## [Task description]
What you need to produce from the material below is an exact transcription of the lines from the one with "Task: Open the floor key plan thumbnail" through the one with "Open the hamburger", both included, and no other line.

## [Data shown]
%%

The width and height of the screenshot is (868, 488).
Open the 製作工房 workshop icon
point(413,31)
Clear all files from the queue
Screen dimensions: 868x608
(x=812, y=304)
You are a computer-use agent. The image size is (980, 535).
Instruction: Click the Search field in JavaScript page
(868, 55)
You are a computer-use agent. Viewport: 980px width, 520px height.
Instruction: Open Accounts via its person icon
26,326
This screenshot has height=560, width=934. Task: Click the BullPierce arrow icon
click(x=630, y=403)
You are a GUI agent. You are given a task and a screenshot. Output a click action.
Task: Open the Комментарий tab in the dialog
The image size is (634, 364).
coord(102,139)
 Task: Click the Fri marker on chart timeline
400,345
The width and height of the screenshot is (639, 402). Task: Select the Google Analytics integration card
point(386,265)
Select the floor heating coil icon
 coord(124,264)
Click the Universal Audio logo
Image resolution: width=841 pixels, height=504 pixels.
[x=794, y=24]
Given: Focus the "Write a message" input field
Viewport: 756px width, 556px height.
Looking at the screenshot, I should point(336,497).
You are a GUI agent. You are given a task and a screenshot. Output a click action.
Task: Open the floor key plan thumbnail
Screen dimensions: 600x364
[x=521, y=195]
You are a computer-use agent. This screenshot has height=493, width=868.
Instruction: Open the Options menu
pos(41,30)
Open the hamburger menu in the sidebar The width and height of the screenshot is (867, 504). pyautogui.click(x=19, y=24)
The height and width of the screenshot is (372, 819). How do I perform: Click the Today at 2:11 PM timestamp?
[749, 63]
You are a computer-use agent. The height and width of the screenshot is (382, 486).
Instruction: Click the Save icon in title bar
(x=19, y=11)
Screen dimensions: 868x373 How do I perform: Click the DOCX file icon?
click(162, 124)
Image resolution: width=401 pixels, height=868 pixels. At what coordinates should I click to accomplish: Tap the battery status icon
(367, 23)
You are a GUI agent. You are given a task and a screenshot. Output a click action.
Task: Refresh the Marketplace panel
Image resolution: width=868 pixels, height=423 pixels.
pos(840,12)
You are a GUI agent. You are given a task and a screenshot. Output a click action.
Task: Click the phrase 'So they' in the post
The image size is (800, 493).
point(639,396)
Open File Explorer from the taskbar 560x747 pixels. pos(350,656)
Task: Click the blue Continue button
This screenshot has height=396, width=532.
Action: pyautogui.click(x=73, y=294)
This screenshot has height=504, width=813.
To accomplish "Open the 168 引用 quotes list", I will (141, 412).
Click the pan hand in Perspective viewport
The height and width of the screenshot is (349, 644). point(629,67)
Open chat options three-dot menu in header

%%

## [Answer box]
Task: Open the floor key plan thumbnail
Screen dimensions: 600x364
[x=521, y=195]
You are a computer-use agent. This screenshot has height=493, width=868.
Instruction: Open the Options menu
pos(41,30)
Open the hamburger menu in the sidebar The width and height of the screenshot is (867, 504). pyautogui.click(x=19, y=24)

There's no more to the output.